The Chicago lawyer sued Southwest over unused drink coupons that Southwest allegedly failed to honor. Levitt's suit has landed in an out-of-court settlement worth between $29 million and $58 million, the ABA Journal reports.
Given that the unused drink coupons are valued at $5 apiece, as many as 12 million drinks have been awarded to Levitt and other plaintiffs in the class.
Levitt brought the lawsuit in 2010 claiming breach of contract, consumer fraud, and other claims. All the claims were eventually dropped except for the breach of contract claim.
The drink coupon vouchers had been given to passengers who paid extra for Southwest's Business Select seats, reports the Journal. The problem is that the vouchers apparently did not bear expiration dates; passengers kept their unused vouchers and tried to use them on different flights. They were denied.
Southwest says the vouchers were meant to be used only when customers purchased a Business Select ticket, and were supposed to be used on that same flight, reports the Journal. In other words, they were not transferable and you could not keep them and save them for when you really needed a drink on another flight.

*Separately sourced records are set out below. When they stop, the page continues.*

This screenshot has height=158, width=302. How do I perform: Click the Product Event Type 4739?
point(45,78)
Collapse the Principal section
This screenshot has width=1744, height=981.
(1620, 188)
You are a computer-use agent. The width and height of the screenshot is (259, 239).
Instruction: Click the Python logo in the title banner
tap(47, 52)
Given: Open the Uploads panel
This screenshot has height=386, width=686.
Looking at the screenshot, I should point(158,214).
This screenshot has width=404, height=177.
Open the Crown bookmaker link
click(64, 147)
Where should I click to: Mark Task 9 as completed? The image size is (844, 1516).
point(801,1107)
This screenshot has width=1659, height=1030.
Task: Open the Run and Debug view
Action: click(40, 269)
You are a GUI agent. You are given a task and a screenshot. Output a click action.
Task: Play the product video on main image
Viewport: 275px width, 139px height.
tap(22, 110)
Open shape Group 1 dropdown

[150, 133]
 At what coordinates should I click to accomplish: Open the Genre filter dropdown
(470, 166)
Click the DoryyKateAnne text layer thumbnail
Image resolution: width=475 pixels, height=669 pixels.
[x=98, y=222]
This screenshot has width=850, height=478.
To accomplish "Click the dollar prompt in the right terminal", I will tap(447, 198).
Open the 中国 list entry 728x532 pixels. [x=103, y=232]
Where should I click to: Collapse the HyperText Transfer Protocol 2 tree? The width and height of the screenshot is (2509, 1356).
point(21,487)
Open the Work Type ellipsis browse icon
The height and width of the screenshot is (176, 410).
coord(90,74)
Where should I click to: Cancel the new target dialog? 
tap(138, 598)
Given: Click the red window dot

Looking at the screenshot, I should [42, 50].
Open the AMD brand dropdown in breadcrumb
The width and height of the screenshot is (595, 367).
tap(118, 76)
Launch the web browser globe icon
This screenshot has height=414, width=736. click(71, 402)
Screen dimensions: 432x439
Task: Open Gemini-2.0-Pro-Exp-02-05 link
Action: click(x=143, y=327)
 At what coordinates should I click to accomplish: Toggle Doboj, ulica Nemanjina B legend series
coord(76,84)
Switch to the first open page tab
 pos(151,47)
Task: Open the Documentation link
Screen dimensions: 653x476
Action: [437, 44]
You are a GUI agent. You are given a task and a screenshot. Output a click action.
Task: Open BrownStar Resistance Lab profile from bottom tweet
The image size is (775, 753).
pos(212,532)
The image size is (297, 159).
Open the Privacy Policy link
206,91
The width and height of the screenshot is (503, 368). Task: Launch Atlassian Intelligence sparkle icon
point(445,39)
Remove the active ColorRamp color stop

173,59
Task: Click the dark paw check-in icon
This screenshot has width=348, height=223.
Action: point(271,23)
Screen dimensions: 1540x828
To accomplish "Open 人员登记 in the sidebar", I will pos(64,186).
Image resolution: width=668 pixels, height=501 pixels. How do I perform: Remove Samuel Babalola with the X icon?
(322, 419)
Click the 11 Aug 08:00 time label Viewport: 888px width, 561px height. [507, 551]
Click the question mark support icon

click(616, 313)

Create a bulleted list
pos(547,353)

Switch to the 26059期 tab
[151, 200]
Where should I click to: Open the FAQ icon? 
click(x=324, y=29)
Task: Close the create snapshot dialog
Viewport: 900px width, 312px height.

The problem was that it was not clear where this policy was printed, and Levitt didn't see why his coupon could not be used at a later time.
Southwest maintains that it could have won the lawsuit had it made its way through court. However, the airline's lawyers apparently felt that it was easier to simply settle the issue instead. The company may have considered things like bad publicity, the time sink of litigation, and attorney's fees in deciding to settle.